Bytecode optimisation

Tue May 18 19:36:10 EDT 1999

In article <slrn7k30l4.if8.jepler at craie.inetnebr.com>,
Jeff Epler <jepler at inetnebr.com> wrote:
>On 17 May 1999 23:13:16 GMT, Corran Webster
> <cwebster at math.tamu.edu> wrote:
>>  * More complex optimisation is certainly possible, although a lot more 
>>    work would be required.  I've made a first stab at block-level analysis
>>    and it seems feasible.  In particular it would be nice to detect and 
>>    shift loop invariant code.
>>
>>  * If type information could be guessed, then more might be able to be 
>>    squeezed.  At the moment I can't simplify something like 0 * x, 
>>    because x could be anything, and could call an arbitrary function to 
>>    perform the operation.  If it was known that x was an integer, then we 
>>    could safely replace it with 0.  Assert statements could be used for
>>    this sort of thing.
>
>How can you tell if code is loop invariant without knowing the types of
>variables?  For instance:
>	for i in range(5):
>		j=j+a[0]*a[i]
>depending on the type of "a", "a[0]" might change each time it is
>calculated and not be equivalent to:
>	t=a[0]
>	for i in range(5):
>		r=r+t*a[i]
>
>I don't think you can do that in general without inferring types.
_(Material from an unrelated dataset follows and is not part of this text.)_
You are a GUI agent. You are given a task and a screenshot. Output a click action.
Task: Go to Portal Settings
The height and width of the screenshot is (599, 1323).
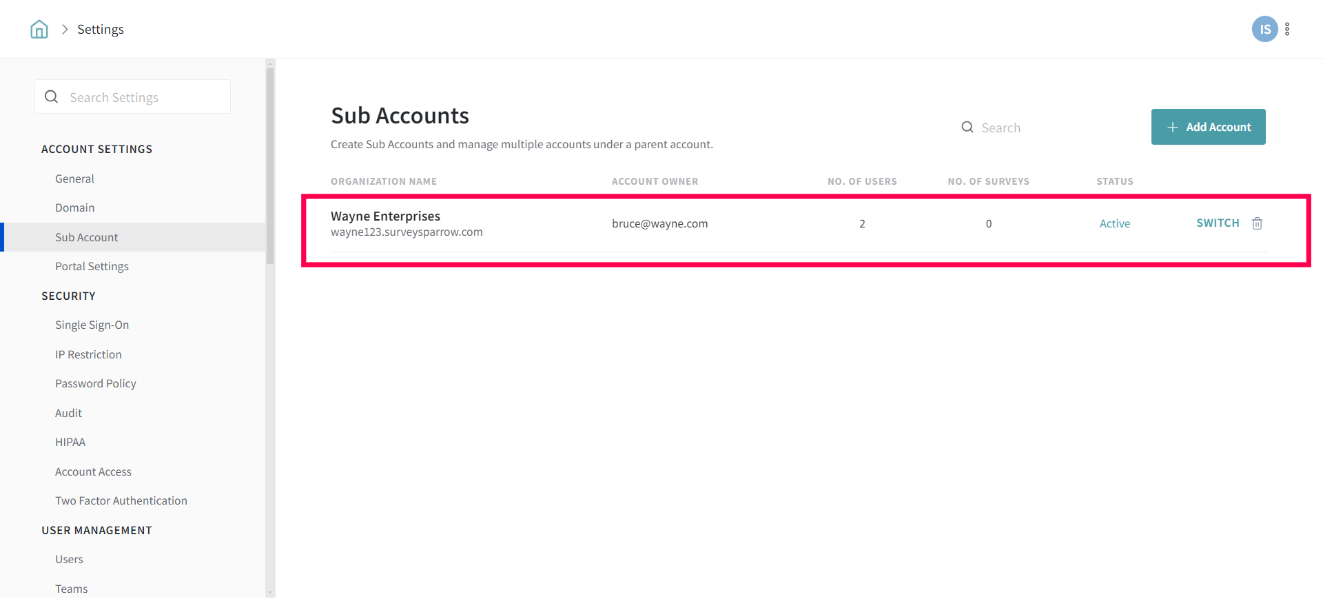[92, 266]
There are a few situations where it may be possible to get some minor gains
from loops simply by examining the bytecode.  For example, a for loop used
to just do something n times, without ever using the iteration variable
like:

for i in range(1000):
  do something which doesn't use i
do something else which doesn't use i

the bytecode does a redundant STORE_LOCAL i which could be replaced with a
POP_TOP.  A minor gain, but probably worth doing.
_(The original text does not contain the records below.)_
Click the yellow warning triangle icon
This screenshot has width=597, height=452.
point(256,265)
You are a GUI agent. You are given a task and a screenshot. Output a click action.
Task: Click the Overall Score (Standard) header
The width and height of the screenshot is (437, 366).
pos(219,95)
But by and large, you are right.  One concept I have been playing with is
marking some local variables as being "globally tainted" - in other words
those whose value can be changed by unknown side effects.  The behavior
on non tainted variables is more predictable.

In your example, if a was not globally tainted (for example, a list
built locally), then at least a[0] could be guaranteed constant in the
loop.  Note that in this case it wouldn't matter if a was a dict, list
or tuple; but a class instance with a __getitem__ would be globally
tainted because it executes code outside the present context.
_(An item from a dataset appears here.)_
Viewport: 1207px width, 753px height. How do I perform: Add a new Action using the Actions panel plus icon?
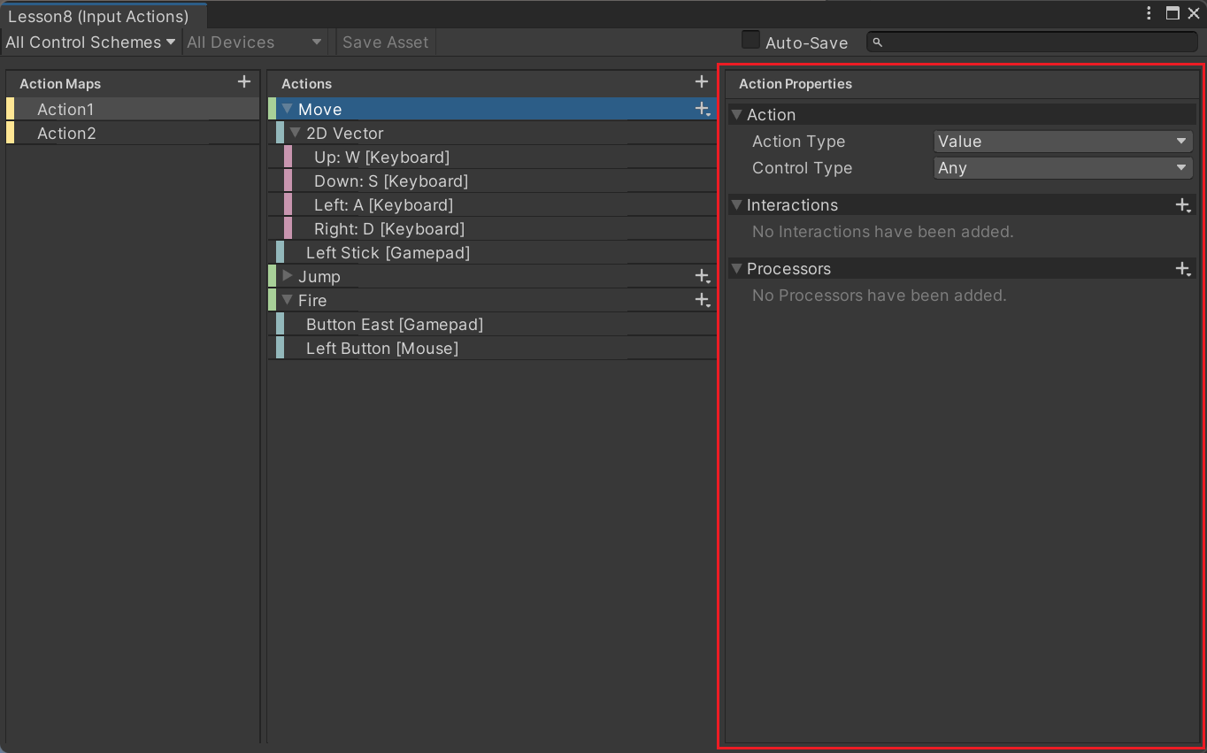pyautogui.click(x=702, y=82)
>Perhaps you could let the user (coder) promise the optimizer that it can
>treat a particular variable as a reference to
>	. one of the builtin types "int", "string", "list", "tuple"
>	. a numeric type, suitable for CSE elimination, loop hoisting,
>	  and expression reorganization
>	. an immutable type, suitable for CSE elimination and loop hoisting
>	. a const function which always returns the same value for given
>	  arguments
>	. other things that I haven't thought of
>then you'd write something like:
>	def example(a):
>		r=0
>		for i in range(5):
>			r=r+a[0]*a[i]
>		return r
>	example_opt = optimize(example, a=Immutable, range=ConstFunction)

This is a possibility, but it may cause extremely bad behaviour if the
promise is broken at a later date (possibly by someone other than the
original coder).  But there may be some optimisations which are equivalent
to hand optimisations like this, and which are safe to do.

In fact thinking a bit more about this, if specifying types requires
too much effort, then the coder is better off writing the Python in a
more optimised form beforehand - it seems that the optimiser should
have a "paranoid" mode where nothing which might change the way the
code is executed is allowed (which will rule out a lot of code hoisting
like this), and a "smart" mode where it does what the coder would
probably do if they were optimising by hand (a "do what I mean, not
what I say" mode).

>Just some random thoughts..

Much appreciated.

Corran